Encontrarnos con episodios de fat shaming –bromas y críticas alrededor del peso corporal de una persona– en la vida cotidiana no es novedad, pero llaman la atención cuando están dirigidas hacia uno de los roles institucionales más altos a nivel nacional.
Más allá de los comentarios, lo sorprendente fue su justificación. Asociar belleza y frivolidad no es nuevo, sino un argumento conocido que sostiene juicios morales justificándolos en lo físico y ‘natural’. Lo nuevo es la utilización del discurso de la superficialidad para sostener el juicio moral contra figuras. Cuando ni la investidura permite escapar el fat shaming, ¿qué nos dice del poder de la apariencia física en la actualidad?
La sociología de la belleza es un campo de estudio que creció exponencialmente en los últimos 15 años, reflejando el avance de la hiperconectividad, las redes sociales y el consumo de contenido visual. Los expertos en el tema aseguran que la apariencia física tiene un rol central en cómo evaluamos a los demás: sus capacidades, mérito y valor. Ser considerado bello/a facilita privilegios, mientras que no responder a los estándares de belleza tiene un efecto social punitivo.
PUBLICIDAD
La noción de fat shaming surge para visibilizar las evaluaciones morales que van detrás de comentarios ‘objetivos’ sobre el peso corporal ajeno. La ciencia indica que el peso y la composición corporal suelen ser un espacio privilegiado para esta dinámica de evaluación moral, donde no dar la talla equivale a falta de disciplina, autocontrol y hábitos insalubres. Sin embargo, los estudios revelan que el ‘peso ideal’ y, aún más, la figura deseada e instagrameable, no son más que construcciones sociales que dependen del contexto histórico y cultural. Un ejemplo de ello son tendencias estéticas del momento, como el regreso del look ‘heroin chic’.
Esto nos demuestra que la lógica detrás de la justificación del fat shaming, sobre la asociación entre gordura e insulto, es correcta: no hay tal conexión natural y unívoca. Sin embargo, como ya decía el filósofo David Hume en el siglo XVIII, un argumento puede ser válido sin que su conclusión sea verdadera.
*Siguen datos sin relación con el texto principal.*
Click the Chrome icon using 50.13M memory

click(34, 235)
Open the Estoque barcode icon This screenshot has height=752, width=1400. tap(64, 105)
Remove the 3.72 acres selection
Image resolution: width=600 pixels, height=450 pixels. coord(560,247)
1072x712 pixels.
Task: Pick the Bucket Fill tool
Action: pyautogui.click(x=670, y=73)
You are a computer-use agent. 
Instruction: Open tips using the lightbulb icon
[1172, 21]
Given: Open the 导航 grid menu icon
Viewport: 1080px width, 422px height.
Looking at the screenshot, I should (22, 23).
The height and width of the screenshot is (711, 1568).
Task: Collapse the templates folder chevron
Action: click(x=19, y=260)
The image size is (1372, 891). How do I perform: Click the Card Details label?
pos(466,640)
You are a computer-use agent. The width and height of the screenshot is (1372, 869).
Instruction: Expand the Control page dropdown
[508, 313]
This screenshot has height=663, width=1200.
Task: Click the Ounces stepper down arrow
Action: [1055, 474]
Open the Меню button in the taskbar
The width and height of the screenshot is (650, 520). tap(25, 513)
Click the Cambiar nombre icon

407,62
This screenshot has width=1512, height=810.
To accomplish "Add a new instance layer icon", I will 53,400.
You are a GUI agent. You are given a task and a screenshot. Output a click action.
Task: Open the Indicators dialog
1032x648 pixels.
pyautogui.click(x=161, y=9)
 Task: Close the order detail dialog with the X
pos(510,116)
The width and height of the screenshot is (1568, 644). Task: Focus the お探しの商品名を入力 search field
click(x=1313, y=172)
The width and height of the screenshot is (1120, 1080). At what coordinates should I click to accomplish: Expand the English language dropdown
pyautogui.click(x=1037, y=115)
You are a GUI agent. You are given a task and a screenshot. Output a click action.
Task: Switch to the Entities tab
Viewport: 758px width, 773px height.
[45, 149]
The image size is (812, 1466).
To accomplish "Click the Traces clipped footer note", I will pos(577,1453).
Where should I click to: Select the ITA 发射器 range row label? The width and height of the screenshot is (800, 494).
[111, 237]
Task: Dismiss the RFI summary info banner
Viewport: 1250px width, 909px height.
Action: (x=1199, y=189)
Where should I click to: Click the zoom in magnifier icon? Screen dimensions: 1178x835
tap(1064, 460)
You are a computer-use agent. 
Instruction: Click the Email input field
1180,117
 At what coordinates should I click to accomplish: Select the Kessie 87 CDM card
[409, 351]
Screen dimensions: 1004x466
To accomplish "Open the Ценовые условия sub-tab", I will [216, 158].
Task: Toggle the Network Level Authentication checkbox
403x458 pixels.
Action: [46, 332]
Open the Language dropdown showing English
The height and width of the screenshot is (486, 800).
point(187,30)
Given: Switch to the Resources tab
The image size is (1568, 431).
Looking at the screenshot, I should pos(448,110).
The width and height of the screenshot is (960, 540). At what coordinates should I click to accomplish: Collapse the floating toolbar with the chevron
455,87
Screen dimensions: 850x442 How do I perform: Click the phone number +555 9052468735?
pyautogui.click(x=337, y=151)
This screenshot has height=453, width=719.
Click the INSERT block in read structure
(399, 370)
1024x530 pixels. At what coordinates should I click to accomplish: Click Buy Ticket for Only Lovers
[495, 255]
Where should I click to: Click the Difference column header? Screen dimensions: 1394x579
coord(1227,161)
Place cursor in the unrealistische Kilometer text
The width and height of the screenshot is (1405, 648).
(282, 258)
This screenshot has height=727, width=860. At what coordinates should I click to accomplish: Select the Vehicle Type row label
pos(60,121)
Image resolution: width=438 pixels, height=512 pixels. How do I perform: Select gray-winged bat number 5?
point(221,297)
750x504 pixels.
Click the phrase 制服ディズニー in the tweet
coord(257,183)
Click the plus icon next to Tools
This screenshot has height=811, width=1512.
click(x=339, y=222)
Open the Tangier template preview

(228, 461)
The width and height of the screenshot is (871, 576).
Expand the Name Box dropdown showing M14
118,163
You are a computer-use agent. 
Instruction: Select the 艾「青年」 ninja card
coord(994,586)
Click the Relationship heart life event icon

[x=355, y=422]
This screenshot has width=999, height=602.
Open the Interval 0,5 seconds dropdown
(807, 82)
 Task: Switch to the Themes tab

Primero, reforzando la norma. Reírse de la contextura física de alguien surge de remarcar la diferencia entre lo que ‘debería ser’ y lo que es. En nuestro país, y marcadamente en la región de Buenos Aires, los estándares de belleza cargan con la marca colonial del ‘mito del argentino blanco y europeo’. Este mito ignora los fenotipos más curvilíneos que caracterizan a la región, y que son idealizados en prácticas estéticas de países vecinos como los Brazilian Butt Lifts (BBL). Al marcar la diferencia, refuerzan la norma e introducen una serie de evaluaciones morales negativas implícitas sobre la disciplina y la salud (moral y física) de la persona en cuestión. En el ámbito de la política, el fat shaming se traduce en pérdida de credibilidad respecto de las capacidades de liderazgo.
PUBLICIDAD
Segundo: institucionalizando la norma. El fat shaming intenta ser un discurso justificado incluso a pesar de la investidura institucional. El revés discursivo de la superficialidad justifica la evaluación y cambia de manos la responsabilidad de la evaluación. Es decir, yo no soy superficial al decirlo, sino usted al interpretarlo. Este cambio parece habilitar las evaluaciones sobre cuerpos ajenos a un nivel de alto impacto social, donde ni uno de los roles supremos de la nación escapa a la lógica.
El fat shaming no es un suceso nuevo ni poco común. Sin embargo, la escala que toma al incorporarse en las altas esferas del discurso político habla de un espíritu de época donde la apariencia física toma un rol central en la legitimación política nacional. A su vez, revela el efecto normalizador que tiene la belleza, del que ni las mujeres más poderosas del país pueden escapar.